## Instructions to follow
What you return should be every record, retyped without a single change.

[Pixel coordinate grounding data]
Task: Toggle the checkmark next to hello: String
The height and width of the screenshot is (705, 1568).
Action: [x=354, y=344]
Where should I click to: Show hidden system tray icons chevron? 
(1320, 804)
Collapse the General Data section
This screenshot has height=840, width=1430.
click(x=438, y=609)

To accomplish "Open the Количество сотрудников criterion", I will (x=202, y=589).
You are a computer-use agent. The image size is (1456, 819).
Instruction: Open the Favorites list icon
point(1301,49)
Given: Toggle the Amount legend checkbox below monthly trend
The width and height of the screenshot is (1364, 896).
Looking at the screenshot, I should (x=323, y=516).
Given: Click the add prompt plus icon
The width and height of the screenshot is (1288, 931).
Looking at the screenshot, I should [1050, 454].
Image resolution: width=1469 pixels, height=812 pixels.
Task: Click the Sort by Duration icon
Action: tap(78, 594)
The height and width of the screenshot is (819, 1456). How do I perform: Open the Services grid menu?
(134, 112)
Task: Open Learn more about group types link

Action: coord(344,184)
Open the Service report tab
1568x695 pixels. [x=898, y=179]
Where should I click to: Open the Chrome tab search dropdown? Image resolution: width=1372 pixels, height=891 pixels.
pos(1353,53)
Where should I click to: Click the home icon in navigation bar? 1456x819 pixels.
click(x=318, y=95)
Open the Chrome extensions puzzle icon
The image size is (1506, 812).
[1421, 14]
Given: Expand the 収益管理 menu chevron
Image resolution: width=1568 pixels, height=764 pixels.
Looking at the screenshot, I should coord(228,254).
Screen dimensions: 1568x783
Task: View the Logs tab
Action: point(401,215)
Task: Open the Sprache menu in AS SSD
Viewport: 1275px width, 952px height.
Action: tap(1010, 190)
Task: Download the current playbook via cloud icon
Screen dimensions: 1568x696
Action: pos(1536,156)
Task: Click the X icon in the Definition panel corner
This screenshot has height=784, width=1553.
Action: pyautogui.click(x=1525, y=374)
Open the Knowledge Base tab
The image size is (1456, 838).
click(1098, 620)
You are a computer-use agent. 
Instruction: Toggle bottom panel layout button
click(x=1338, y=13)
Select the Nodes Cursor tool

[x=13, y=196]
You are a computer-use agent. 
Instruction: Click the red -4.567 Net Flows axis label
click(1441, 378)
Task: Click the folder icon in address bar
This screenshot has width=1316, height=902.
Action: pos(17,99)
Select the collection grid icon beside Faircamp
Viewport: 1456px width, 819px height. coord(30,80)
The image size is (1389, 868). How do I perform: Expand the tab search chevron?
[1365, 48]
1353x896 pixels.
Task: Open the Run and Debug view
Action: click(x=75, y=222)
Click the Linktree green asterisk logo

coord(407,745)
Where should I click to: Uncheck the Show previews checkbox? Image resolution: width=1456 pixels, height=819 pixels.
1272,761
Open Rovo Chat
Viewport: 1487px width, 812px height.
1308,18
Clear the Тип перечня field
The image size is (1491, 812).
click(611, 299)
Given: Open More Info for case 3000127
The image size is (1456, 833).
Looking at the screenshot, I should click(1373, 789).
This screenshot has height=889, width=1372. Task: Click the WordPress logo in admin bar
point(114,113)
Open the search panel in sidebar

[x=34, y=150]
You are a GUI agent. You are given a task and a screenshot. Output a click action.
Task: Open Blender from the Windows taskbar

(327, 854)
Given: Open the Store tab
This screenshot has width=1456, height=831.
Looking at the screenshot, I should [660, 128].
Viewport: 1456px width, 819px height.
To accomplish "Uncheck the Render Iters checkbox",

## Expected answer
Task: Toggle the checkmark next to hello: String
The height and width of the screenshot is (705, 1568).
Action: [x=354, y=344]
Where should I click to: Show hidden system tray icons chevron? 
(1320, 804)
Collapse the General Data section
This screenshot has height=840, width=1430.
click(x=438, y=609)

To accomplish "Open the Количество сотрудников criterion", I will (x=202, y=589).
You are a computer-use agent. The image size is (1456, 819).
Instruction: Open the Favorites list icon
point(1301,49)
Given: Toggle the Amount legend checkbox below monthly trend
The width and height of the screenshot is (1364, 896).
Looking at the screenshot, I should (x=323, y=516).
Given: Click the add prompt plus icon
The width and height of the screenshot is (1288, 931).
Looking at the screenshot, I should [1050, 454].
Image resolution: width=1469 pixels, height=812 pixels.
Task: Click the Sort by Duration icon
Action: tap(78, 594)
The height and width of the screenshot is (819, 1456). How do I perform: Open the Services grid menu?
(134, 112)
Task: Open Learn more about group types link

Action: coord(344,184)
Open the Service report tab
1568x695 pixels. [x=898, y=179]
Where should I click to: Open the Chrome tab search dropdown? Image resolution: width=1372 pixels, height=891 pixels.
pos(1353,53)
Where should I click to: Click the home icon in navigation bar? 1456x819 pixels.
click(x=318, y=95)
Open the Chrome extensions puzzle icon
The image size is (1506, 812).
[1421, 14]
Given: Expand the 収益管理 menu chevron
Image resolution: width=1568 pixels, height=764 pixels.
Looking at the screenshot, I should coord(228,254).
Screen dimensions: 1568x783
Task: View the Logs tab
Action: point(401,215)
Task: Open the Sprache menu in AS SSD
Viewport: 1275px width, 952px height.
Action: tap(1010, 190)
Task: Download the current playbook via cloud icon
Screen dimensions: 1568x696
Action: pos(1536,156)
Task: Click the X icon in the Definition panel corner
This screenshot has height=784, width=1553.
Action: pyautogui.click(x=1525, y=374)
Open the Knowledge Base tab
The image size is (1456, 838).
click(1098, 620)
You are a computer-use agent. 
Instruction: Toggle bottom panel layout button
click(x=1338, y=13)
Select the Nodes Cursor tool

[x=13, y=196]
You are a computer-use agent. 
Instruction: Click the red -4.567 Net Flows axis label
click(1441, 378)
Task: Click the folder icon in address bar
This screenshot has width=1316, height=902.
Action: pos(17,99)
Select the collection grid icon beside Faircamp
Viewport: 1456px width, 819px height. coord(30,80)
The image size is (1389, 868). How do I perform: Expand the tab search chevron?
[1365, 48]
1353x896 pixels.
Task: Open the Run and Debug view
Action: click(x=75, y=222)
Click the Linktree green asterisk logo

coord(407,745)
Where should I click to: Uncheck the Show previews checkbox? Image resolution: width=1456 pixels, height=819 pixels.
1272,761
Open Rovo Chat
Viewport: 1487px width, 812px height.
1308,18
Clear the Тип перечня field
The image size is (1491, 812).
click(611, 299)
Given: Open More Info for case 3000127
The image size is (1456, 833).
Looking at the screenshot, I should click(1373, 789).
This screenshot has height=889, width=1372. Task: Click the WordPress logo in admin bar
point(114,113)
Open the search panel in sidebar

[x=34, y=150]
You are a GUI agent. You are given a task and a screenshot. Output a click action.
Task: Open Blender from the Windows taskbar

(327, 854)
Given: Open the Store tab
This screenshot has width=1456, height=831.
Looking at the screenshot, I should [660, 128].
Viewport: 1456px width, 819px height.
To accomplish "Uncheck the Render Iters checkbox",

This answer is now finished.